* TRY IT: Please transcribe only the lines between the one containing "Image resolution: width=1498" and the end of the records, both ends included, exactly as written; skip every picture.

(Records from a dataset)
Start of Block

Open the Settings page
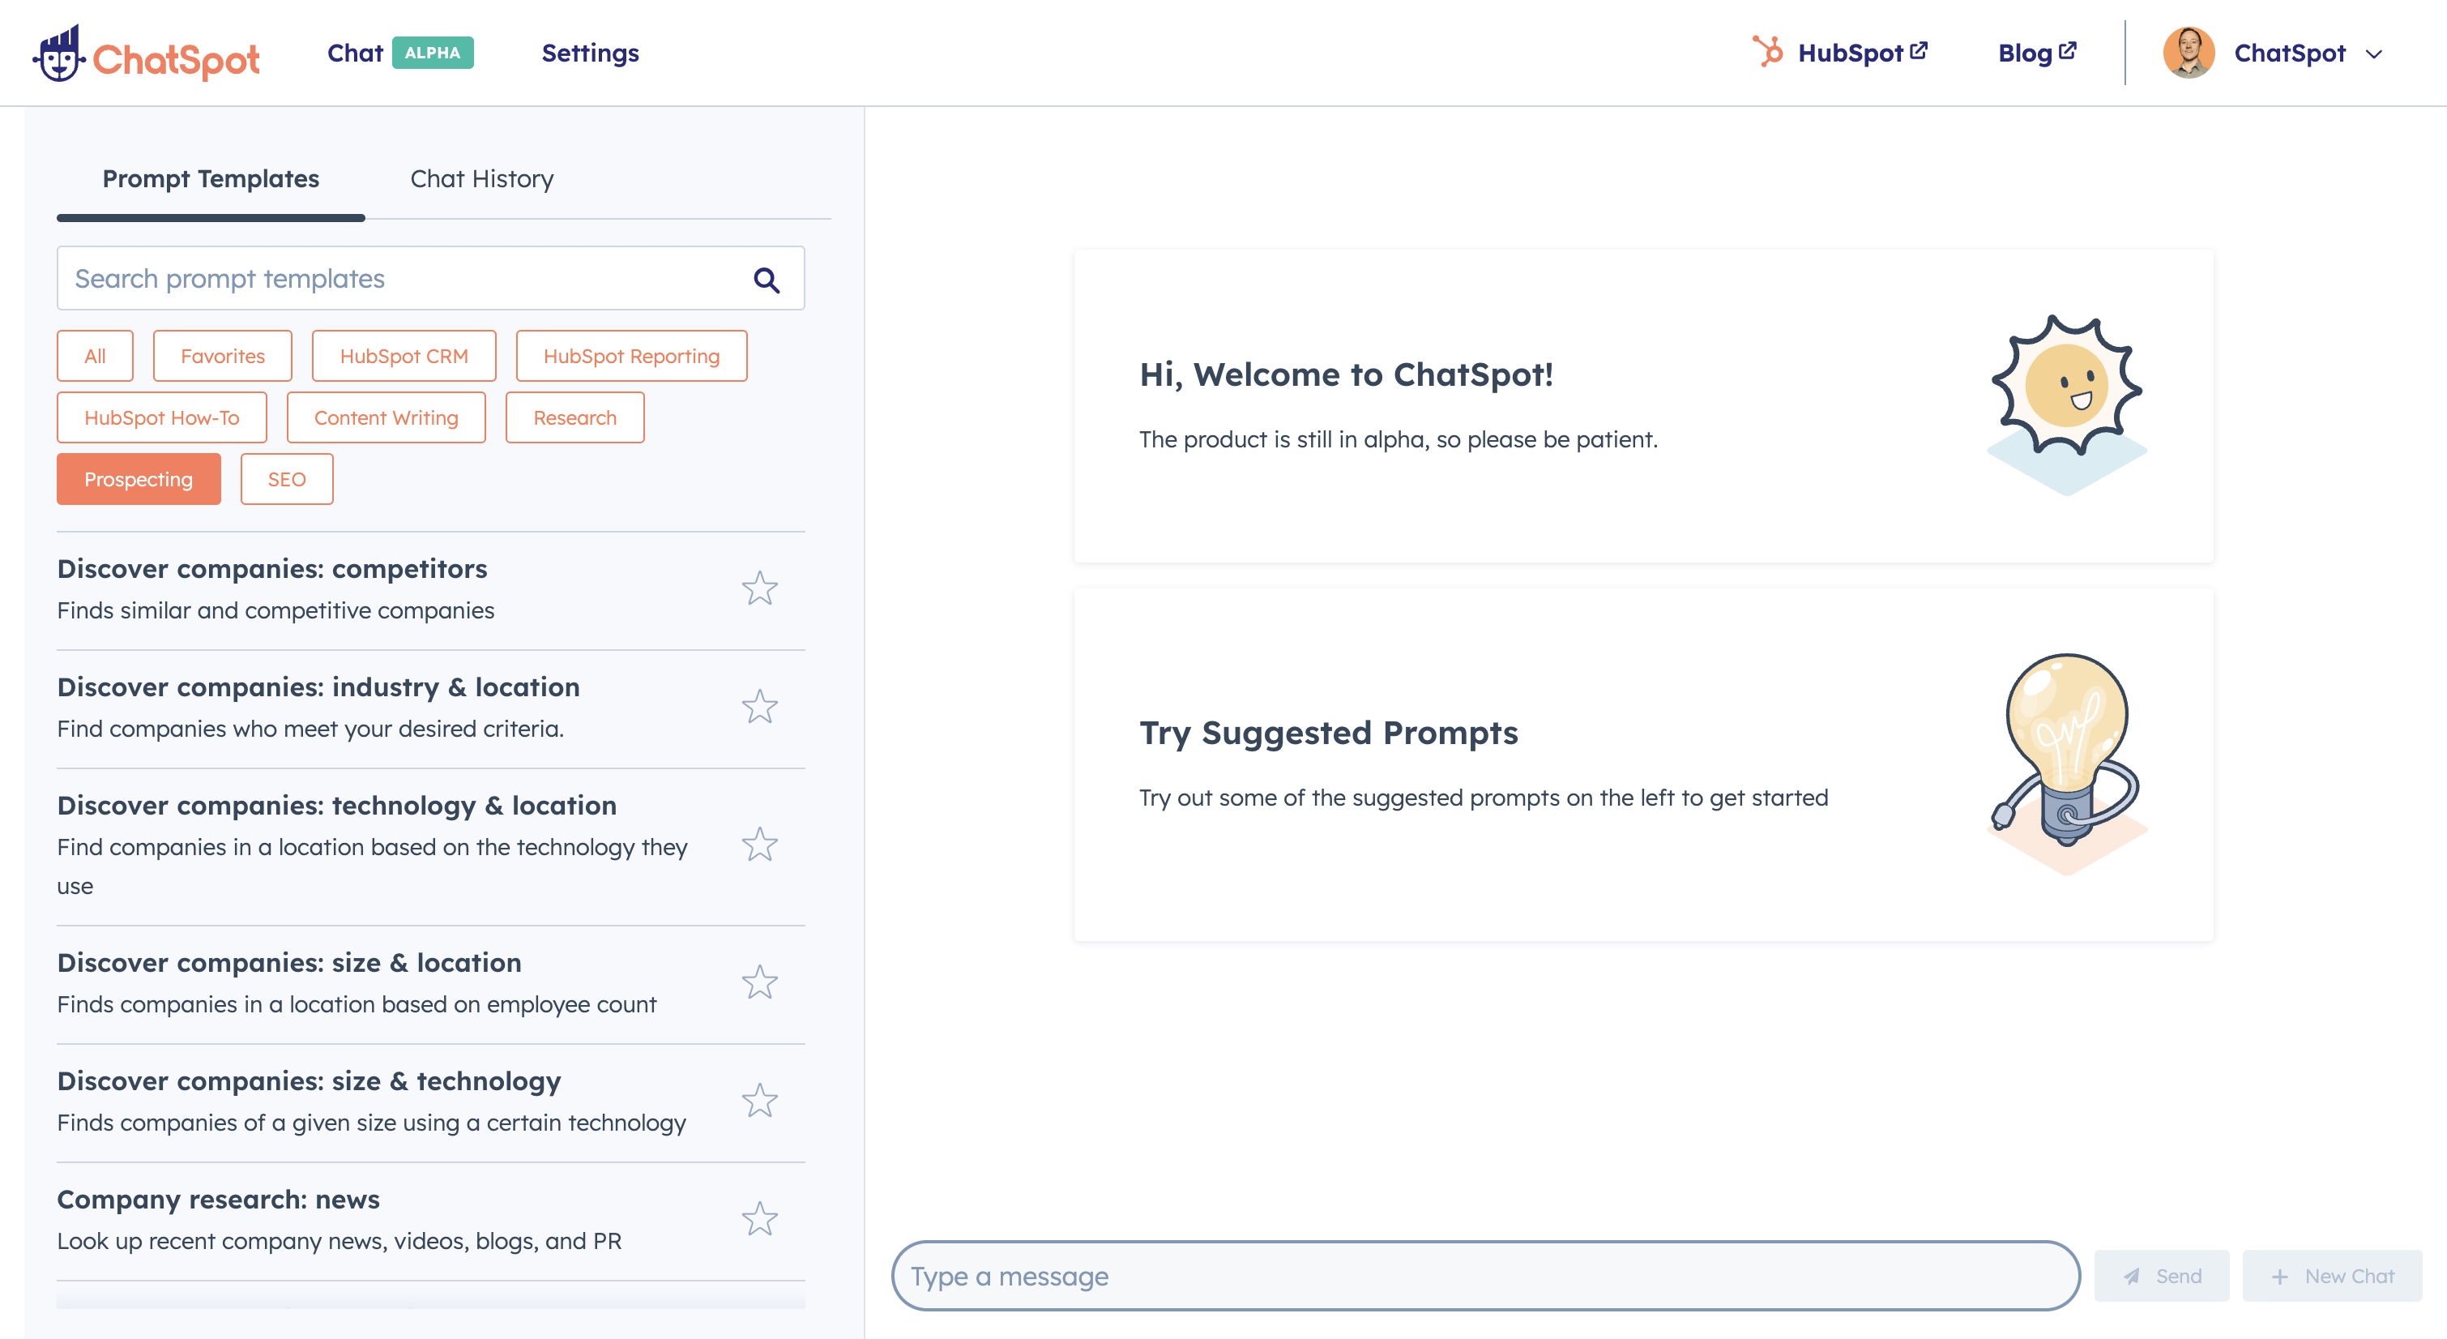The image size is (2447, 1339). 589,53
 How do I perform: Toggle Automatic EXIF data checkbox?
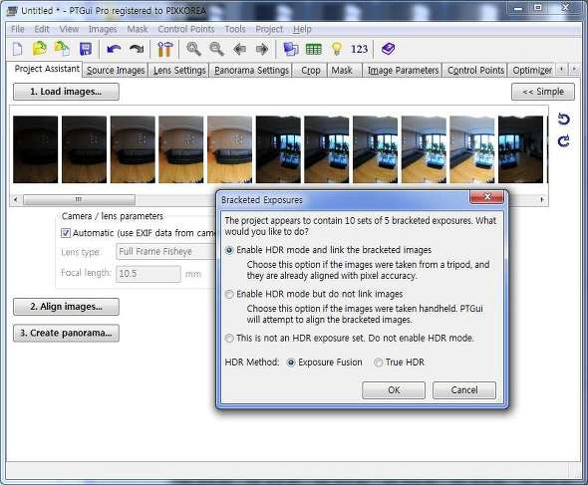point(66,233)
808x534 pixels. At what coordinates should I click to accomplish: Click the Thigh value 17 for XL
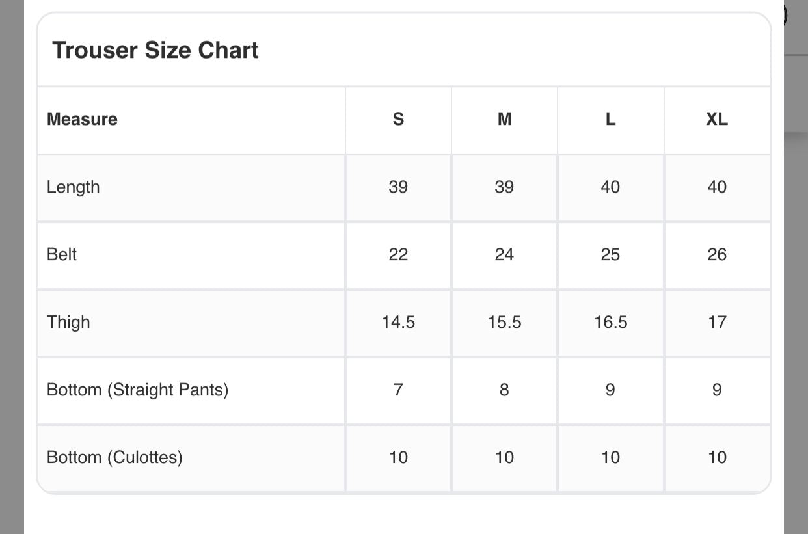717,322
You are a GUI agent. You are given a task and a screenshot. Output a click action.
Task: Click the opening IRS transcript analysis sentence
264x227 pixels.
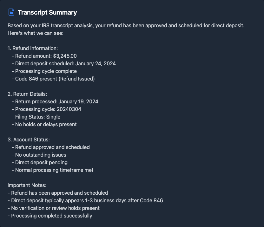point(126,25)
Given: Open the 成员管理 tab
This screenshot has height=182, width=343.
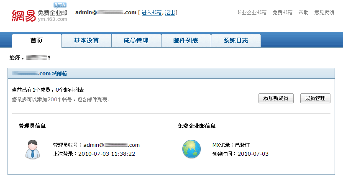Looking at the screenshot, I should (x=136, y=41).
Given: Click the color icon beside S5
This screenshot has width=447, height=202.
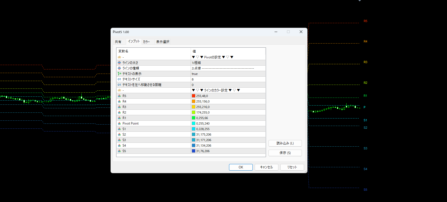Looking at the screenshot, I should 119,151.
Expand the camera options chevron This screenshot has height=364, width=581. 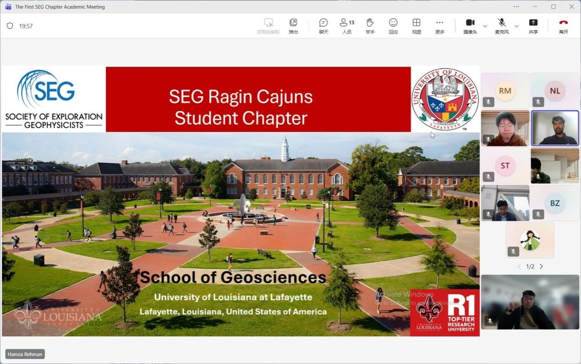(x=485, y=26)
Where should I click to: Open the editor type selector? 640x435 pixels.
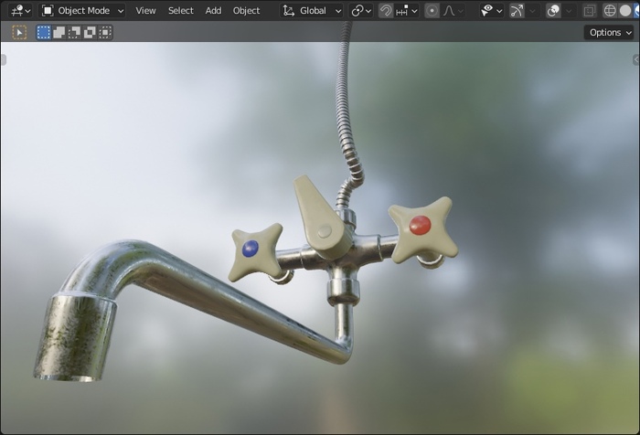[x=20, y=11]
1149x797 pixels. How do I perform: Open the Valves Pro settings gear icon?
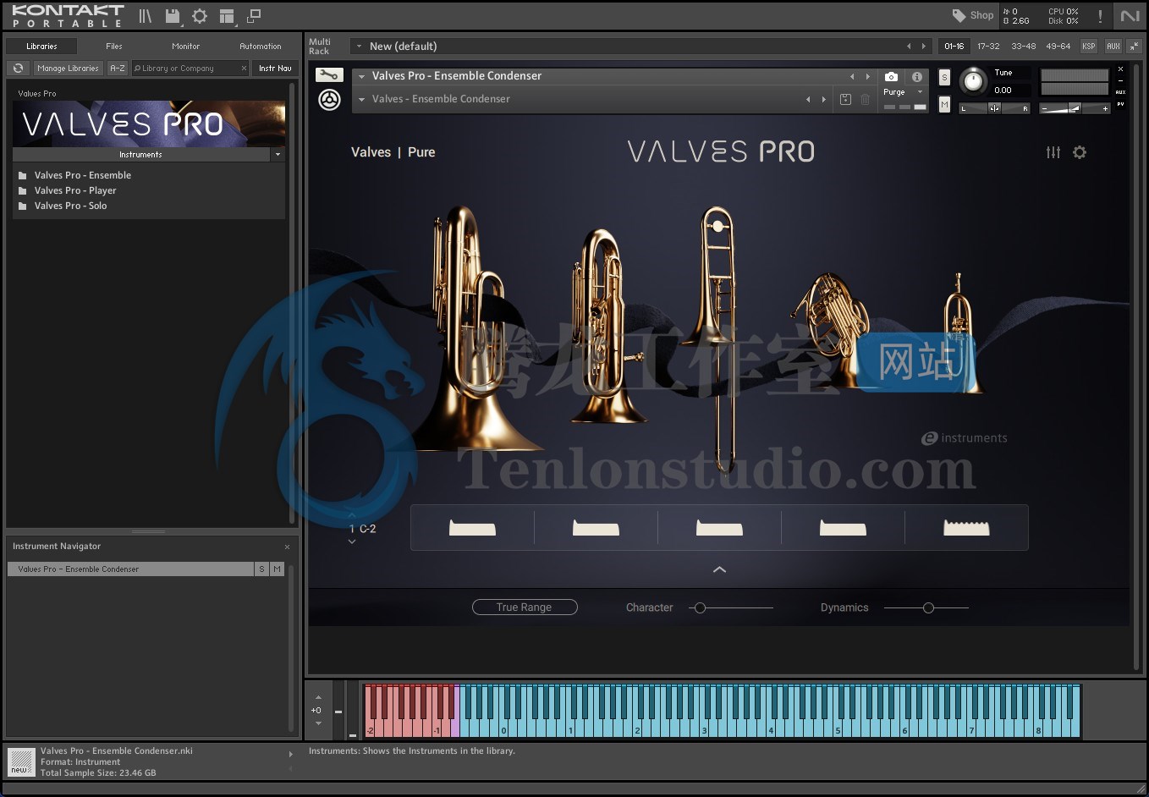tap(1080, 152)
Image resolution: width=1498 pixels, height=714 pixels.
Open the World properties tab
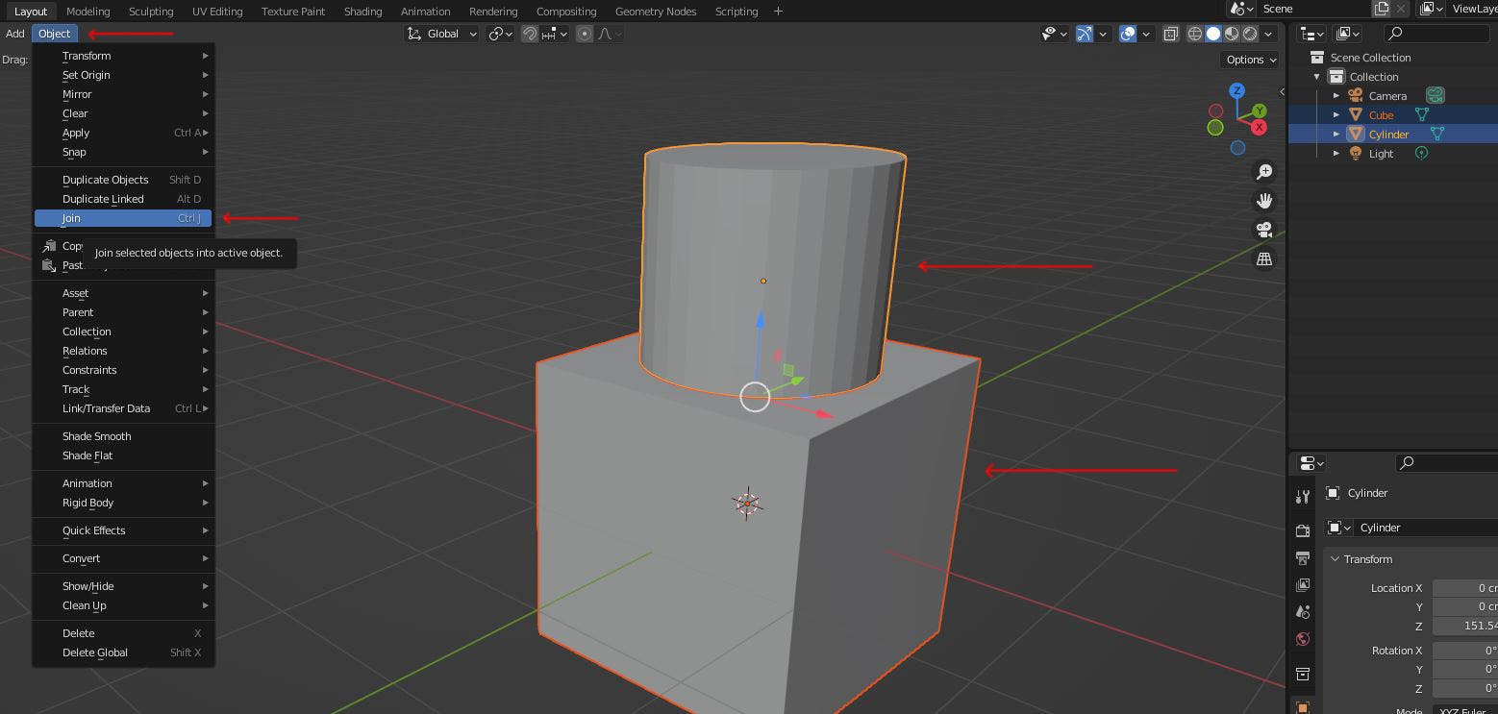coord(1303,639)
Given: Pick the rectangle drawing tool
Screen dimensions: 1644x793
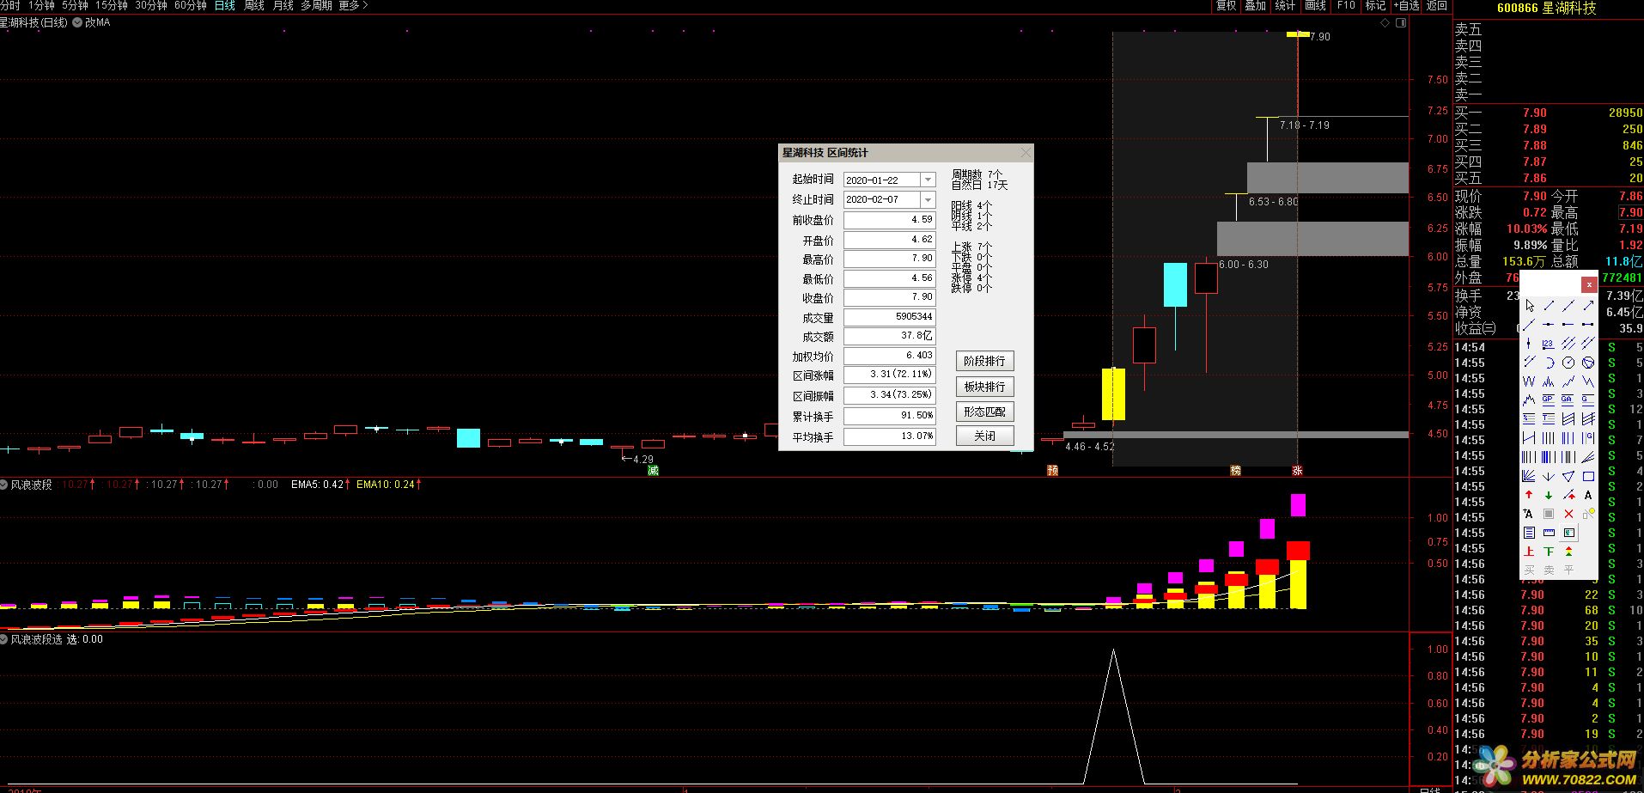Looking at the screenshot, I should click(x=1588, y=476).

End of Block

* RESULT OF THIS EXERCISE:
Image resolution: width=1498 pixels, height=714 pixels.
Open the World properties tab
coord(1303,639)
Given: Pick the rectangle drawing tool
Screen dimensions: 1644x793
Looking at the screenshot, I should click(x=1588, y=476).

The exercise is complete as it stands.